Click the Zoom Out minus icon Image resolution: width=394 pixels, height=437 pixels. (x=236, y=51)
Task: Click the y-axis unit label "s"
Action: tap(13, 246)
########
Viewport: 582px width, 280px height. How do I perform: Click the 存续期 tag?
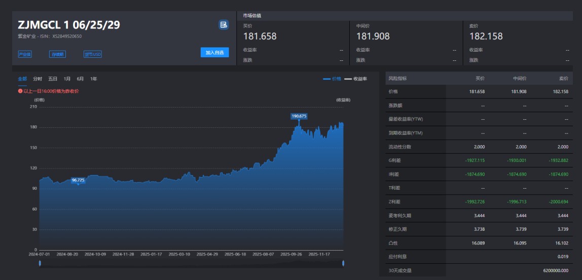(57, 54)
########
# Task statement:
Rewrite the items from the line containing "Click the Zoom" through the line containing "Action: tap(13, 246)", with "minus icon" swapped for "minus button" and nothing else changed.

# Answer to the task:
Click the Zoom Out minus button Image resolution: width=394 pixels, height=437 pixels. (x=236, y=51)
Task: Click the y-axis unit label "s"
Action: tap(13, 246)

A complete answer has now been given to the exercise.